Nous soutenons par principe ce type de textes car la coopération judiciaire est fondamentale à l'échelle internationale. Pour autant, en l'état actuel du projet de loi, nous voterons contre son adoption.
Je ne vous rejoins pas, Monsieur le rapporteur, quand vous dites que l'on peut séparer le politique du judiciaire. L'opposition sénégalaise est extrêmement inquiète des dérives du président Macky Sall, lesquelles risquent de s'aggraver puisque l'on sait qu'il envisage d'effectuer un troisième mandat ; elle nous supplie de ne pas approuver ces conventions en l'état. Cela ne signifie pas qu'il faille les rejeter en bloc, et l'opposition propose des amendements visant à mieux définir le terrorisme. Pour Macky Sall, tout opposant politique est un terroriste. J'entends ce que vous dites sur le fait que ce sera au juge français de décider mais, si la situation de départ est aussi confuse, il y a tout lieu de s'inquiéter de la manière dont s'opéreront les extraditions. Amnesty International nous alerte également sur l'extension de la définition du terrorisme au Sénégal. Monsieur Taché a rappelé les morts pendant les manifestations et l'interdiction systématique des rassemblements d'opposition. Ce texte intervient au mauvais moment et avec le mauvais interlocuteur.

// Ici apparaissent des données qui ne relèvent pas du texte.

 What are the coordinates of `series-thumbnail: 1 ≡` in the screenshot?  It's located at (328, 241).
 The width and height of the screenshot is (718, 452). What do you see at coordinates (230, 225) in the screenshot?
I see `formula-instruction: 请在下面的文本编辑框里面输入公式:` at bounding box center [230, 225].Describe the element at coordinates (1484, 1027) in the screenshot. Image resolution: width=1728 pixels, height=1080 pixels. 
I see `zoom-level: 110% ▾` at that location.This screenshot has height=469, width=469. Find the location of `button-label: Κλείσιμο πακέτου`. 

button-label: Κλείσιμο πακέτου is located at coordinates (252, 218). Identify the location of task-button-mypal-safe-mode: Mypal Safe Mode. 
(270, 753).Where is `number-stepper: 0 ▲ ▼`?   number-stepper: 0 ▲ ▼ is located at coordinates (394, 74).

Il y a un grand malentendu sur la question de la coopération entre la France et l'Afrique : l'immense majorité des peuples africains n'ont rien contre la France en général mais ils lui reprochent de soutenir des dirigeants qu'ils détestent. Au Sénégal, les vagues de violences antifrançaises, que je dénonce, sont alimentées par des gens comme Kémi Séba, mais elles se sont formées au moment où la France donnait, à tort ou à raison, l'impression de soutenir Macky Sall contre une opposition qui est, à mon avis, majoritaire dans le pays. Le déplacement de madame Le Pen ne changera rien à l'affaire car les populations ne reprochent pas à la France d'être en Afrique mais de soutenir certains régimes. Il s'est d'ailleurs passé la même chose au Tchad.
Ce texte intervient au plus mauvais moment et il n'est pas rédigé comme il faudrait. Voilà pourquoi nous avons demandé de sortir du cadre de la procédure d'examen simplifiée. Il importe d'avoir un vrai débat sur la coopération entre la France et les pays africains.